===== EXERCISE MATERIAL

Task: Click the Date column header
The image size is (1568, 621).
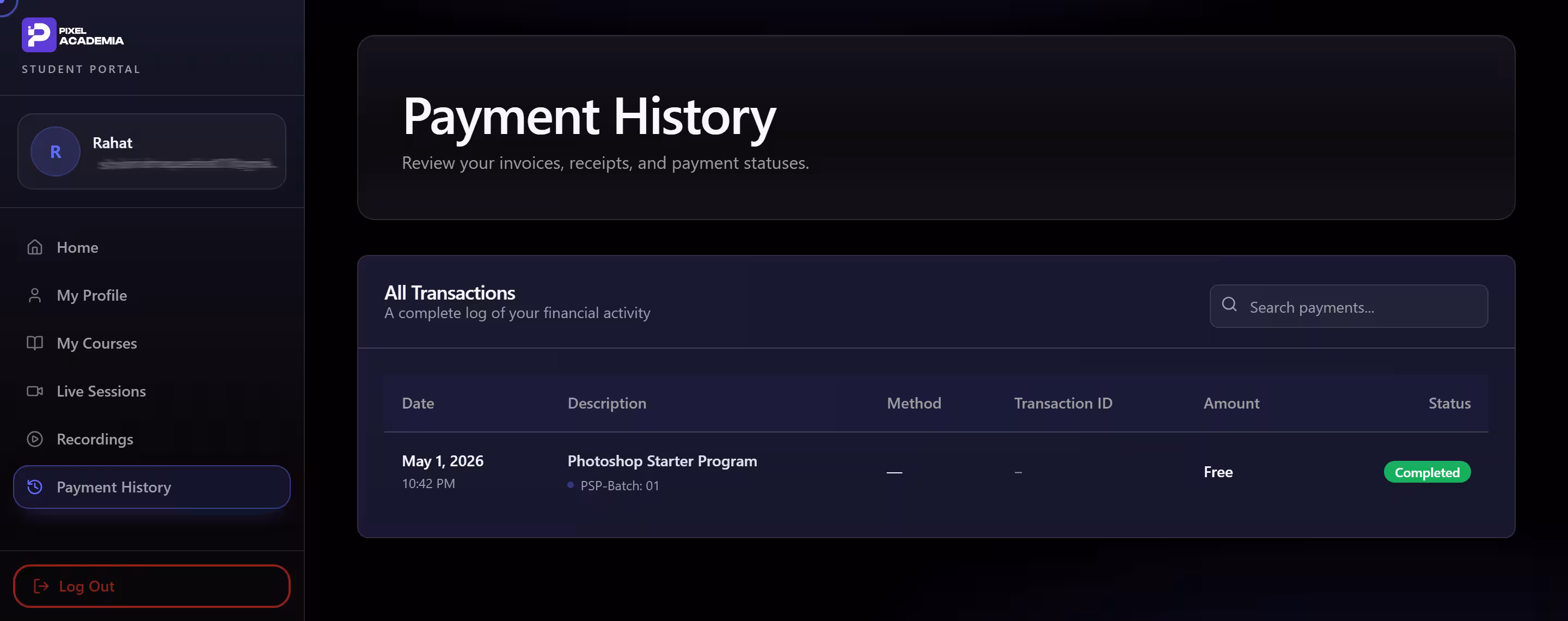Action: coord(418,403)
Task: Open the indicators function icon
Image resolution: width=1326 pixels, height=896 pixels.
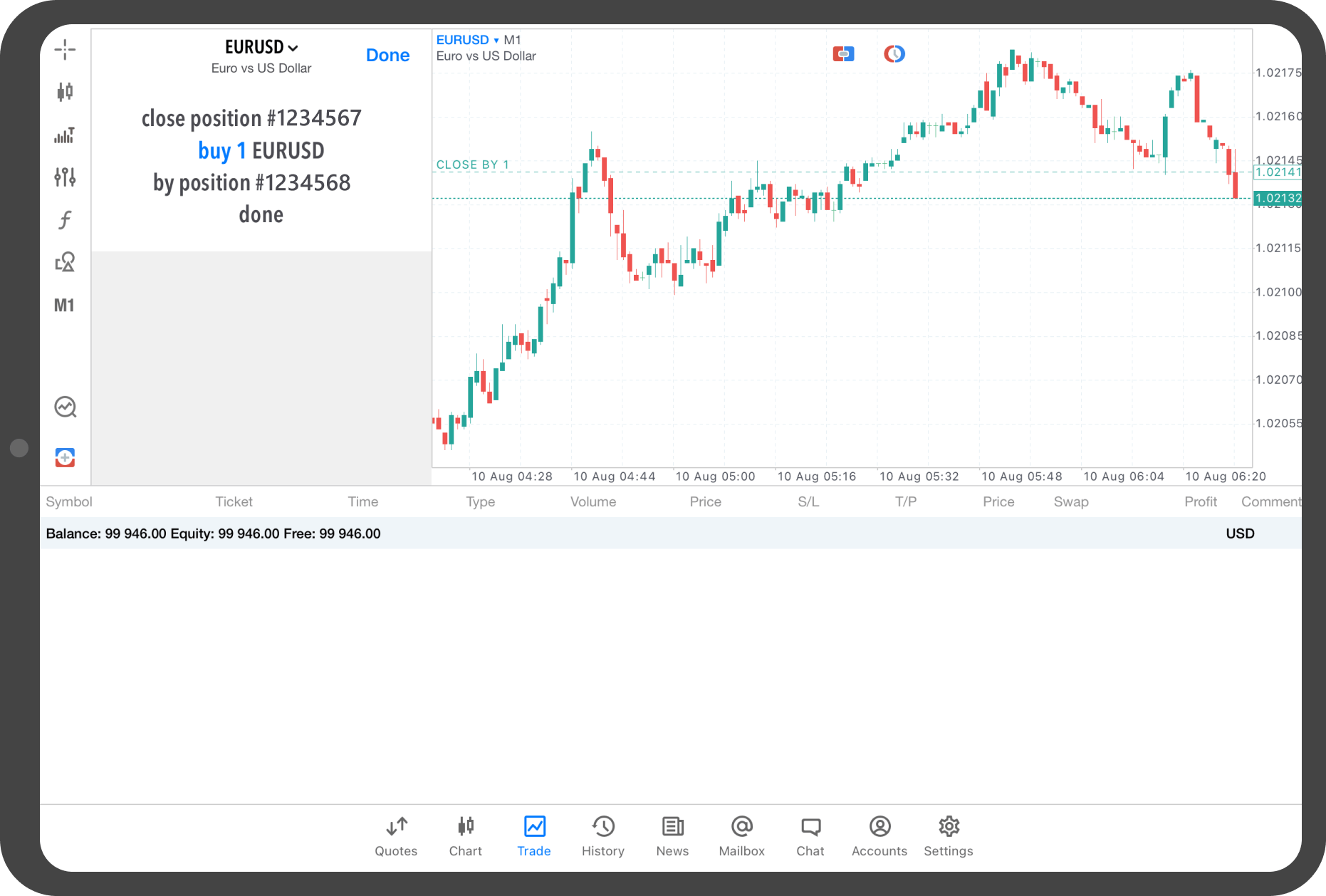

==========
===== EXERCISE MATERIAL

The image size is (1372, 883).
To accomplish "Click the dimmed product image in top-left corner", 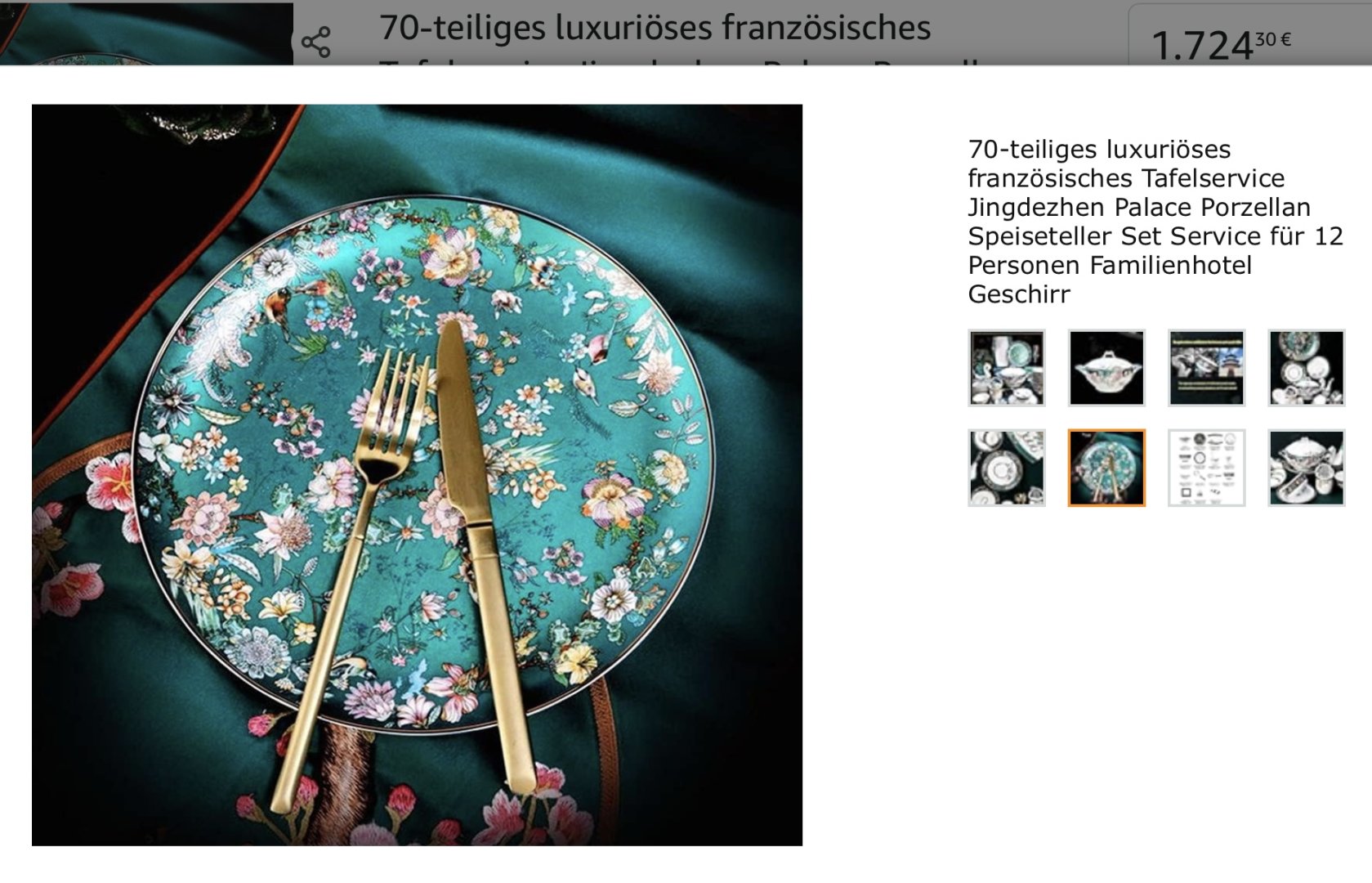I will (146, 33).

==========
===== EXERCISE MATERIAL

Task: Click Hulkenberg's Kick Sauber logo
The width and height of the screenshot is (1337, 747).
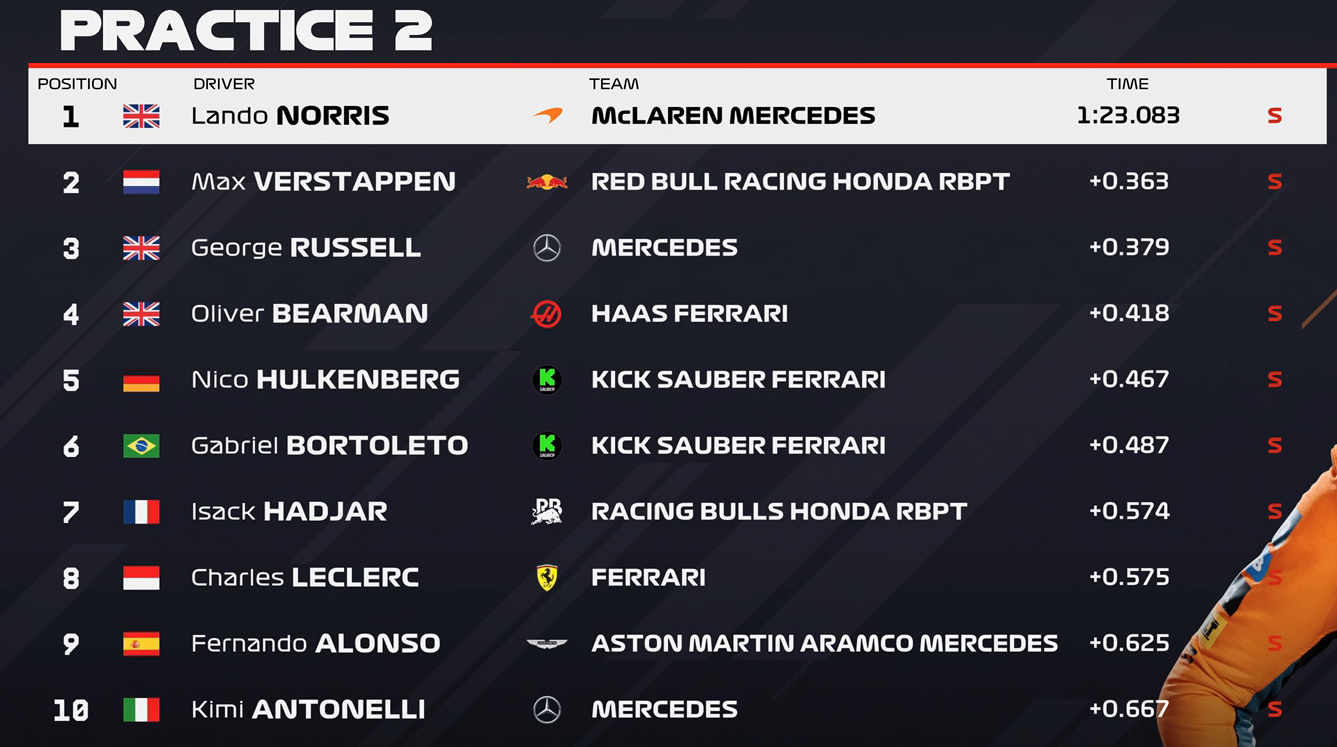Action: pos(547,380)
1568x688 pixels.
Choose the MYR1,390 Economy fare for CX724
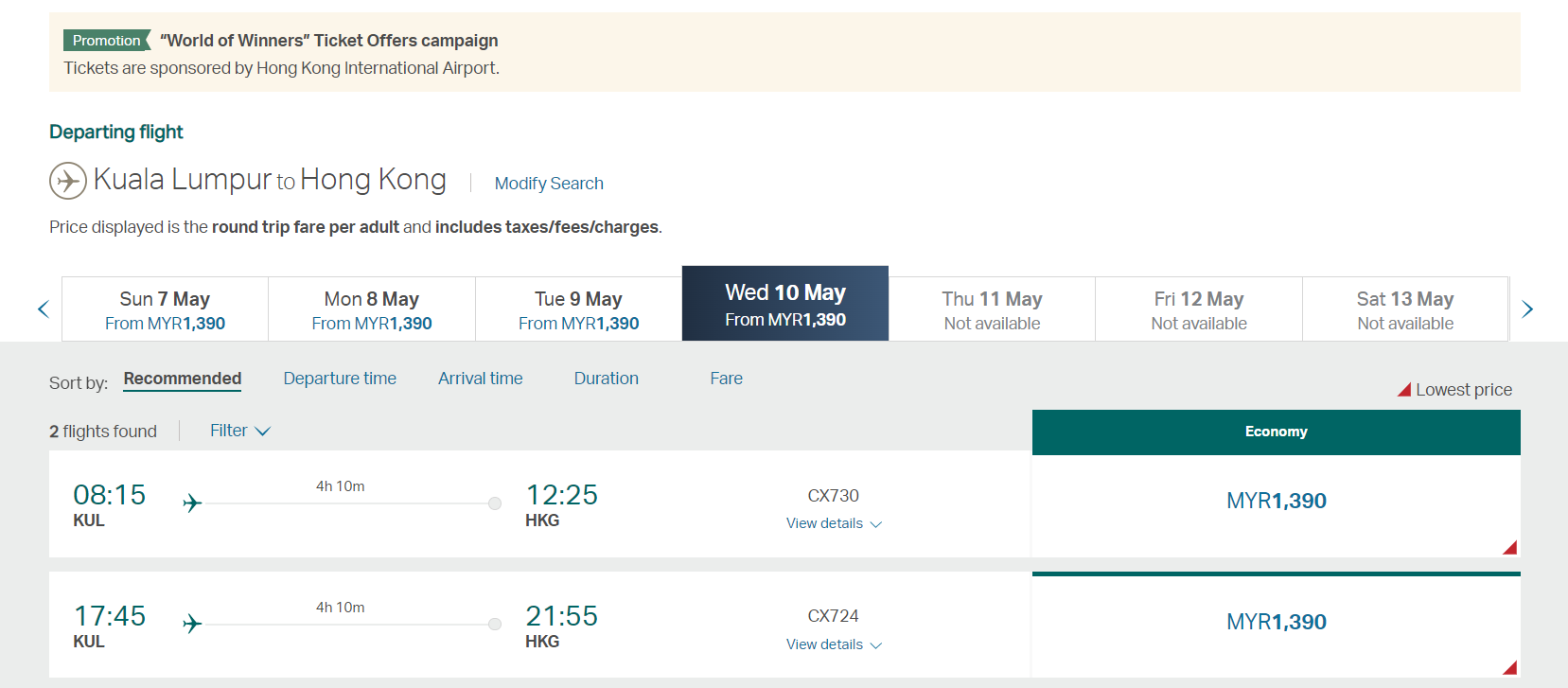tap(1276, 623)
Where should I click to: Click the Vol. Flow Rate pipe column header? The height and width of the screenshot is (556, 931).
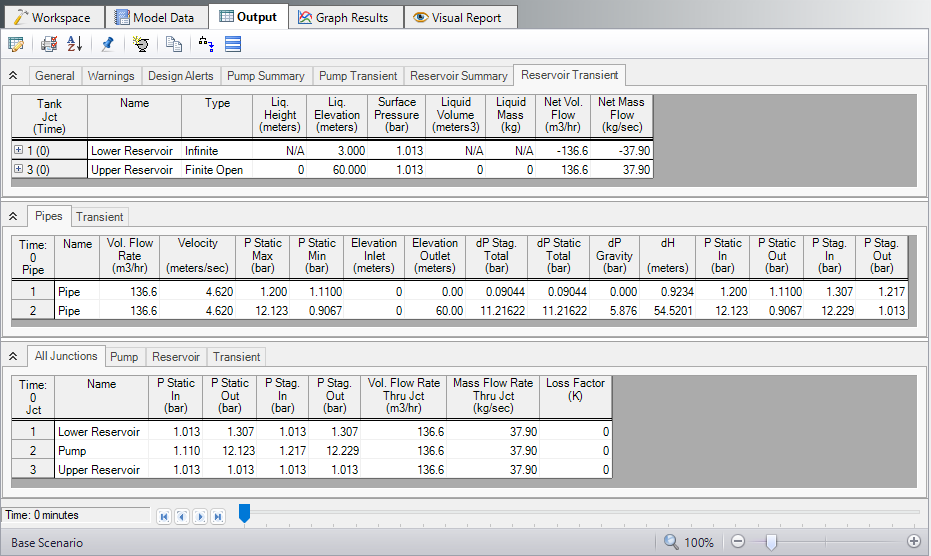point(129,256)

==========

▸ **WHAT THIS TASK INVOLVES**
Render the listing, from the line with "Task: Open the indicators function icon" through the line with "Image resolution: width=1326" (both included), as a Markdown table with columns Row and Line. Number each line and skip any blank lines.

▸ **THE RESULT**
| Row | Line |
|---|---|
| 1 | Task: Open the indicators function icon |
| 2 | Image resolution: width=1326 pixels, height=896 pixels. |